SG9 discussed P4030R0 (Endian Views) in Brno (notes, GH issue with polls) this week and polled to forward it to LEWG. I was the sole dissenter on the poll for reasons described below. SG16 has not yet reviewed the proposal.
To be clear, I support the paper, but would like to see additional analysis completed to gain more confidence in the design.
My concerns are listed below. Some of these were not discussed in SG9 because they didn't occur to me until later.
P3477 (There are exactly 8 bits in a byte) was extensively discussed in EWG and LEWG in 2024-2025 but failed to gain consensus across both groups. The status quo is therefore that bytes may have more than 8 bits and such implementations are known to exist (though none are supported by Clang, GCC, or MSVC; at least not in their upstream repositories). std::byteswap() ([bit.byteswap]) does not have differentiated behavior based on CHAR_BIT, but parts of the std::text_encoding identification library do (see [locale.members]p6 and [text.encoding.members]p11,p13,p17). We could follow suit and add CHAR_BIT == 8 mandates to the proposed endian views. If we did, I would encourage adding a similar mandate to std::byteswap() as a DR.
std::byteswap() constrains the types it operates on to those that model integral ([bit.byteswap]p1) with an additional mandate for the lack of padding bits ([bit.byteswap]p2, but see LWG 4583 (std::byteswap can make sense for some types with padding bytes). It has no accommodations for type aliases like std::uint_least16_t that alias a type with a range of values that exceeds that required for the alias. As a result, given a char16_t object C with value 0xFEFF, an implementation for which CHAR_BIT == 8 and std::uint_least16_t aliases a 32-bit type will produce a value of 0xFFFE0000 rather than 0xFFFE for the expression std::byteswap(C). This clearly fails the desired behavior for UTF-16 endian conversions. There are several ways this can be addressed:
Note that, for UTF endian conversions, both CHAR_BIT and the number of bytes in the object representation must be correctly handled in order for byte swapping to produce expected results. An implementation with CHAR_BIT == 9 and sizeof(char16_t) == 4 should still be expected to convert 0xFEFF to 0xFFFE to satisfy Unicode expectations. This result differs from a generic byte endian conversion (which is what std::byteswap() implements and what is proposed by P4030R0 for endian views) and therefore implies that UTF endian conversion should use a distinct algorithm that is independent of the value of CHAR_BIT, the presence of padding bits, and excess value range representation.

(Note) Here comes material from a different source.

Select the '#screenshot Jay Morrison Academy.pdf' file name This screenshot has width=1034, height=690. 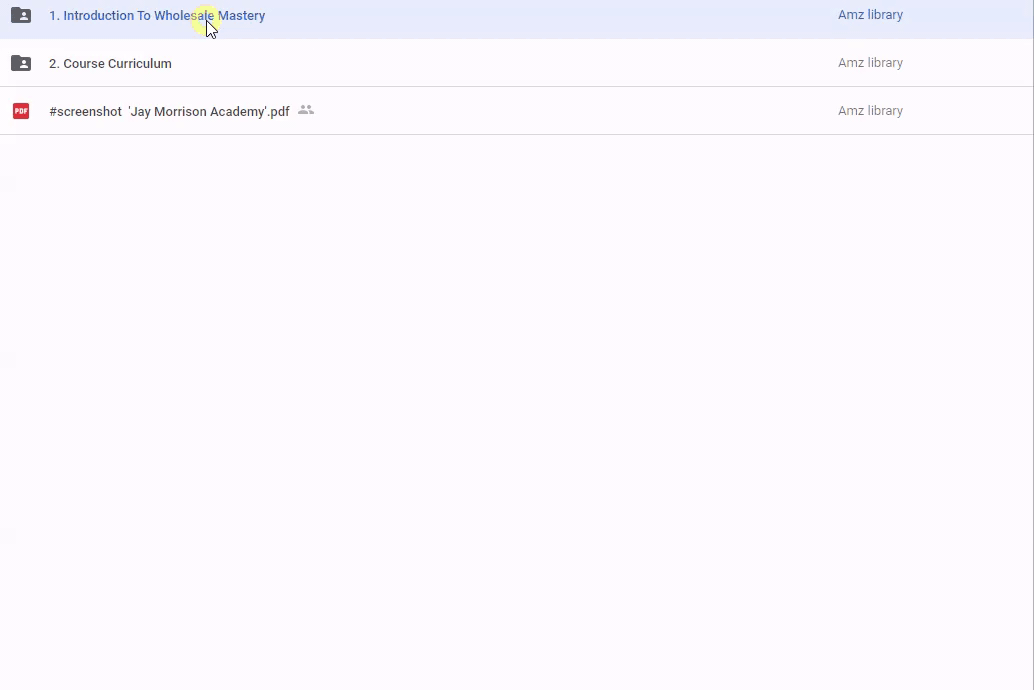pos(169,112)
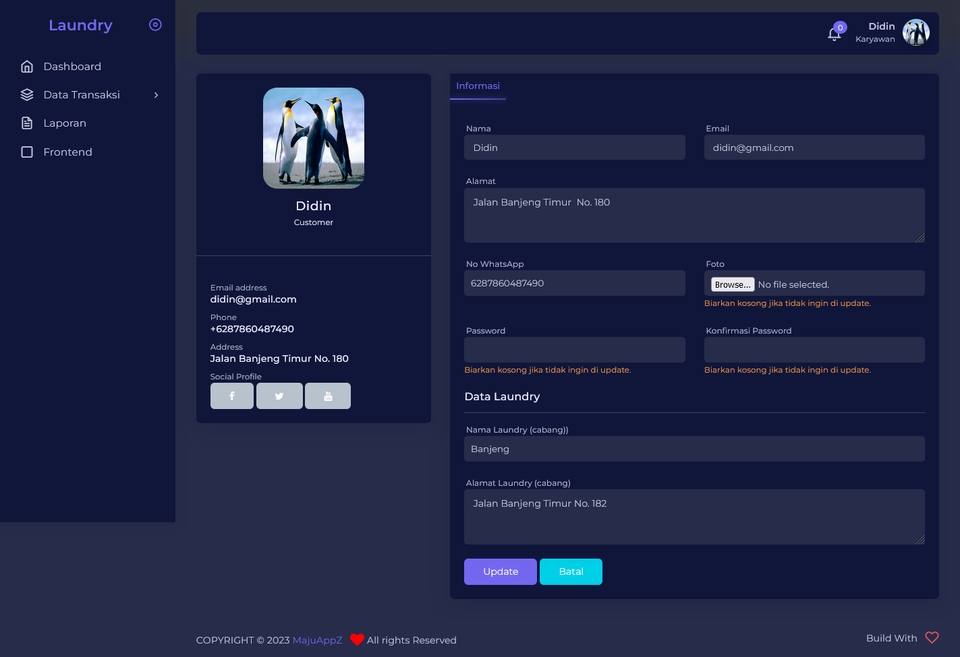Image resolution: width=960 pixels, height=657 pixels.
Task: Click the notification bell icon
Action: pyautogui.click(x=834, y=34)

File streams and network interfaces typically provide a sequence of bytes as opposed to a sequence of (possibly endian swapped) 16-bit or 32-bit values. The primary motivation offered in P4030R0 is to support UTF encodings, but it doesn't address sequences of bytes other than in its (non-UTF) examples involving cipher suites. The Unicode Standard specifies three encoding forms and seven encoding schemes. Encoding forms are never byte swapped and never contain a BOM; they correspond to text in memory that is ready to be operated on as Unicode text (e.g., text held in sequences of char8_t, char16_t, or char32_t). Encoding schemes are byte oriented and may contain a BOM; they correspond to data read from a file, network, or other device that is in an interchange format and not necessarily ready to be directly operated on as text (e.g., data in sequences of unsigned char, std::byte, or std::uint16_t). The endian views proposed by P4030R0 are useful for the UTF-16 and UTF-32 encoding schemes (when a BOM isn't present or is handled separately), but do not provide direct support for UTF-16BE, UTF-16LE, UTF-32BE, or UTF-32LE; at least not without a separate transform that aggregates bytes into exact-width code unit size values before applying an endian view.

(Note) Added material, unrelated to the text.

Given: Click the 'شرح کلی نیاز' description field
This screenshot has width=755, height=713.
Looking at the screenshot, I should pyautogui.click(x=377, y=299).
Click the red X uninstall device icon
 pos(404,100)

Lack of support for byte oriented streams and a BOM implies an incomplete solution for the primary motivation stated in P4030R0. I think it could be reasonable to provide such support in a different paper, but I think we should have a clear vision for how that support would work with the proposed endian views before we proceed to standardize them. Per comments above, it seems that generic endian views using the C++ definition of a byte and its code unit types are at odds with the intent of the Unicode Standard with its expectations of 8-bit bytes and exact-width code unit types.
Tom.